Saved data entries

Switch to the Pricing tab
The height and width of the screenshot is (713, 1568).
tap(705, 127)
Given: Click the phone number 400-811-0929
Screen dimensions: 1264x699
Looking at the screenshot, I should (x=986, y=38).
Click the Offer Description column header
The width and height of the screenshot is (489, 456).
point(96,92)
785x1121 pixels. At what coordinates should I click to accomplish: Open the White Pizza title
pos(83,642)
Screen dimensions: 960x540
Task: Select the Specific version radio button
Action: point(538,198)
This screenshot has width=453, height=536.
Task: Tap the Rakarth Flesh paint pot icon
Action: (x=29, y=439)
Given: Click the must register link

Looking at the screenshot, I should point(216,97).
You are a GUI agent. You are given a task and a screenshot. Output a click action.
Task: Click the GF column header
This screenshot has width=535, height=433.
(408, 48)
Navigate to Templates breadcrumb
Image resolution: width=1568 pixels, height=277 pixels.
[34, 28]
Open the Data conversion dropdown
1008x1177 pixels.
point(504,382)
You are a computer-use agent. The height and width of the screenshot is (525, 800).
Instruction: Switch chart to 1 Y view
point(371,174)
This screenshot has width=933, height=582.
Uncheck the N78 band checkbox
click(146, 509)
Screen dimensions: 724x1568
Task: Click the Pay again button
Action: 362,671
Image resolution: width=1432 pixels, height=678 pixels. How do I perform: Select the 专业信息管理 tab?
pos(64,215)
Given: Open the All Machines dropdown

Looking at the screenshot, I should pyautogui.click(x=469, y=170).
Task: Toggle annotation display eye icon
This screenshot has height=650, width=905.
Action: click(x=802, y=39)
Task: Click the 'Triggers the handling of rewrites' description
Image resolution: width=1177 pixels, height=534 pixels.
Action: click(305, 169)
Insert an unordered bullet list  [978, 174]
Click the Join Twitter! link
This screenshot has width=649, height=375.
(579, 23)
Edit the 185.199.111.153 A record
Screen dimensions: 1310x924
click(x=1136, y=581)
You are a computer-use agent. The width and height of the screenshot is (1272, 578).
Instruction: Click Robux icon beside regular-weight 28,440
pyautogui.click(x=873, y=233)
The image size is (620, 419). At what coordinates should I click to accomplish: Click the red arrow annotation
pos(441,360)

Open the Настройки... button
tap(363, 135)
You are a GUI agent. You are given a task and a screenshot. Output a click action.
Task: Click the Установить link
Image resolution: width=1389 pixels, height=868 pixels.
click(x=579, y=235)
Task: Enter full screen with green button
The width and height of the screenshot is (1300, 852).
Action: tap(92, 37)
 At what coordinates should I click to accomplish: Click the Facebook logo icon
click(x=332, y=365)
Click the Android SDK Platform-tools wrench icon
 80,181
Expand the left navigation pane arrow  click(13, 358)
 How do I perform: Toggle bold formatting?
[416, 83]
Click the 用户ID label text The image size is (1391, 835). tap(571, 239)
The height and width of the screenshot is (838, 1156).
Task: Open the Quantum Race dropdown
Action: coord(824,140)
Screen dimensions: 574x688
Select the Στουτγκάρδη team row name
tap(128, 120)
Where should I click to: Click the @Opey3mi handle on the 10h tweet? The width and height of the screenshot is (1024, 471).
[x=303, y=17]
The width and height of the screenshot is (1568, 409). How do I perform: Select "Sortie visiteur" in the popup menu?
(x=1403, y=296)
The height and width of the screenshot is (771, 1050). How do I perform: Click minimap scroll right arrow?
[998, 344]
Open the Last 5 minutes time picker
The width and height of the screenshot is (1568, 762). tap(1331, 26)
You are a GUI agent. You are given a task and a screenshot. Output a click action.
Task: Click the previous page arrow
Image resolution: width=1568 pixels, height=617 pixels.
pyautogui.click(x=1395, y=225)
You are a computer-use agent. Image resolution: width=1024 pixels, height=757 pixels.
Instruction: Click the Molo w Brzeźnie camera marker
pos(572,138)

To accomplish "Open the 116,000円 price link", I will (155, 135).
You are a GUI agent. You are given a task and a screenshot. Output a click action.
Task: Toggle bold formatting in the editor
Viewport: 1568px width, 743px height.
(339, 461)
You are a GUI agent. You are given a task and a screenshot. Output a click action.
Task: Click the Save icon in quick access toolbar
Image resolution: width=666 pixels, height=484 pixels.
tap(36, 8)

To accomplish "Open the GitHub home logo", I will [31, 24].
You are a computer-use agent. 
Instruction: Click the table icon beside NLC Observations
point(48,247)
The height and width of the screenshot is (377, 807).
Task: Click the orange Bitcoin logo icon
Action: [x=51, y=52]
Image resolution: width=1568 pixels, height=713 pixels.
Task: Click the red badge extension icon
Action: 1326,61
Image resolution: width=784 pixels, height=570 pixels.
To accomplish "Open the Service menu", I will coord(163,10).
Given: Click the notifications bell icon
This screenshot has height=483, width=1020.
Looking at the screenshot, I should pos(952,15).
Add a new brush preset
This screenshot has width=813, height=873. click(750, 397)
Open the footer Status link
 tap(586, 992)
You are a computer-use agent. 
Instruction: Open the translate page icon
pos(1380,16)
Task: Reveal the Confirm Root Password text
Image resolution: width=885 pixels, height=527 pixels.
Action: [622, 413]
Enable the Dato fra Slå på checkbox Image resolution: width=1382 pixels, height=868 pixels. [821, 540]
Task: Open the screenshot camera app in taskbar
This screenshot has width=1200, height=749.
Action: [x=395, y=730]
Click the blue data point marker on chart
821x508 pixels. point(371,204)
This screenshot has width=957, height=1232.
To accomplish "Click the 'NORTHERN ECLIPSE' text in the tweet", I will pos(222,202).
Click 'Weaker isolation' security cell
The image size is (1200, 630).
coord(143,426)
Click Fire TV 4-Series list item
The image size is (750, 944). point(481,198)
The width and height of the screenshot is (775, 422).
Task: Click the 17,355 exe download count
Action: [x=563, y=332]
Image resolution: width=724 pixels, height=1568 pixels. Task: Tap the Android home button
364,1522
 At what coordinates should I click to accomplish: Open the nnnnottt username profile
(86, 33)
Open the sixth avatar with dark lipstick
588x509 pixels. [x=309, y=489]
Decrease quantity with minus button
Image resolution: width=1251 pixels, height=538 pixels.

• [Exercise brief]: Whatever appears in the data above should be set down again exactly.

• [Response area]:
Switch to the Pricing tab
The height and width of the screenshot is (713, 1568).
tap(705, 127)
Given: Click the phone number 400-811-0929
Screen dimensions: 1264x699
Looking at the screenshot, I should (x=986, y=38).
Click the Offer Description column header
The width and height of the screenshot is (489, 456).
point(96,92)
785x1121 pixels. At what coordinates should I click to accomplish: Open the White Pizza title
pos(83,642)
Screen dimensions: 960x540
Task: Select the Specific version radio button
Action: point(538,198)
This screenshot has width=453, height=536.
Task: Tap the Rakarth Flesh paint pot icon
Action: (x=29, y=439)
Given: Click the must register link

Looking at the screenshot, I should point(216,97).
You are a GUI agent. You are given a task and a screenshot. Output a click action.
Task: Click the GF column header
This screenshot has width=535, height=433.
(408, 48)
Navigate to Templates breadcrumb
Image resolution: width=1568 pixels, height=277 pixels.
[34, 28]
Open the Data conversion dropdown
1008x1177 pixels.
point(504,382)
You are a computer-use agent. The height and width of the screenshot is (525, 800).
Instruction: Switch chart to 1 Y view
point(371,174)
This screenshot has width=933, height=582.
Uncheck the N78 band checkbox
click(146, 509)
Screen dimensions: 724x1568
Task: Click the Pay again button
Action: 362,671
Image resolution: width=1432 pixels, height=678 pixels. How do I perform: Select the 专业信息管理 tab?
pos(64,215)
Given: Open the All Machines dropdown

Looking at the screenshot, I should pyautogui.click(x=469, y=170).
Task: Toggle annotation display eye icon
This screenshot has height=650, width=905.
Action: click(x=802, y=39)
Task: Click the 'Triggers the handling of rewrites' description
Image resolution: width=1177 pixels, height=534 pixels.
Action: click(305, 169)
Insert an unordered bullet list  [978, 174]
Click the Join Twitter! link
This screenshot has width=649, height=375.
(579, 23)
Edit the 185.199.111.153 A record
Screen dimensions: 1310x924
click(x=1136, y=581)
You are a computer-use agent. The width and height of the screenshot is (1272, 578).
Instruction: Click Robux icon beside regular-weight 28,440
pyautogui.click(x=873, y=233)
The image size is (620, 419). At what coordinates should I click to accomplish: Click the red arrow annotation
pos(441,360)

Open the Настройки... button
tap(363, 135)
You are a GUI agent. You are given a task and a screenshot. Output a click action.
Task: Click the Установить link
Image resolution: width=1389 pixels, height=868 pixels.
click(x=579, y=235)
Task: Enter full screen with green button
The width and height of the screenshot is (1300, 852).
Action: tap(92, 37)
 At what coordinates should I click to accomplish: Click the Facebook logo icon
click(x=332, y=365)
Click the Android SDK Platform-tools wrench icon
 80,181
Expand the left navigation pane arrow  click(13, 358)
 How do I perform: Toggle bold formatting?
[416, 83]
Click the 用户ID label text The image size is (1391, 835). tap(571, 239)
The height and width of the screenshot is (838, 1156).
Task: Open the Quantum Race dropdown
Action: coord(824,140)
Screen dimensions: 574x688
Select the Στουτγκάρδη team row name
tap(128, 120)
Where should I click to: Click the @Opey3mi handle on the 10h tweet? The width and height of the screenshot is (1024, 471).
[x=303, y=17]
The width and height of the screenshot is (1568, 409). How do I perform: Select "Sortie visiteur" in the popup menu?
(x=1403, y=296)
The height and width of the screenshot is (771, 1050). How do I perform: Click minimap scroll right arrow?
[998, 344]
Open the Last 5 minutes time picker
The width and height of the screenshot is (1568, 762). tap(1331, 26)
You are a GUI agent. You are given a task and a screenshot. Output a click action.
Task: Click the previous page arrow
Image resolution: width=1568 pixels, height=617 pixels.
pyautogui.click(x=1395, y=225)
You are a computer-use agent. Image resolution: width=1024 pixels, height=757 pixels.
Instruction: Click the Molo w Brzeźnie camera marker
pos(572,138)

To accomplish "Open the 116,000円 price link", I will (155, 135).
You are a GUI agent. You are given a task and a screenshot. Output a click action.
Task: Toggle bold formatting in the editor
Viewport: 1568px width, 743px height.
(339, 461)
You are a GUI agent. You are given a task and a screenshot. Output a click action.
Task: Click the Save icon in quick access toolbar
Image resolution: width=666 pixels, height=484 pixels.
tap(36, 8)

To accomplish "Open the GitHub home logo", I will [31, 24].
You are a computer-use agent. 
Instruction: Click the table icon beside NLC Observations
point(48,247)
The height and width of the screenshot is (377, 807).
Task: Click the orange Bitcoin logo icon
Action: [x=51, y=52]
Image resolution: width=1568 pixels, height=713 pixels.
Task: Click the red badge extension icon
Action: 1326,61
Image resolution: width=784 pixels, height=570 pixels.
To accomplish "Open the Service menu", I will coord(163,10).
Given: Click the notifications bell icon
This screenshot has height=483, width=1020.
Looking at the screenshot, I should pos(952,15).
Add a new brush preset
This screenshot has width=813, height=873. click(750, 397)
Open the footer Status link
 tap(586, 992)
You are a computer-use agent. 
Instruction: Open the translate page icon
pos(1380,16)
Task: Reveal the Confirm Root Password text
Image resolution: width=885 pixels, height=527 pixels.
Action: [622, 413]
Enable the Dato fra Slå på checkbox Image resolution: width=1382 pixels, height=868 pixels. [821, 540]
Task: Open the screenshot camera app in taskbar
This screenshot has width=1200, height=749.
Action: [x=395, y=730]
Click the blue data point marker on chart
821x508 pixels. point(371,204)
This screenshot has width=957, height=1232.
To accomplish "Click the 'NORTHERN ECLIPSE' text in the tweet", I will pos(222,202).
Click 'Weaker isolation' security cell
The image size is (1200, 630).
coord(143,426)
Click Fire TV 4-Series list item
The image size is (750, 944). point(481,198)
The width and height of the screenshot is (775, 422).
Task: Click the 17,355 exe download count
Action: [x=563, y=332]
Image resolution: width=724 pixels, height=1568 pixels. Task: Tap the Android home button
364,1522
 At what coordinates should I click to accomplish: Open the nnnnottt username profile
(86, 33)
Open the sixth avatar with dark lipstick
588x509 pixels. [x=309, y=489]
Decrease quantity with minus button
Image resolution: width=1251 pixels, height=538 pixels.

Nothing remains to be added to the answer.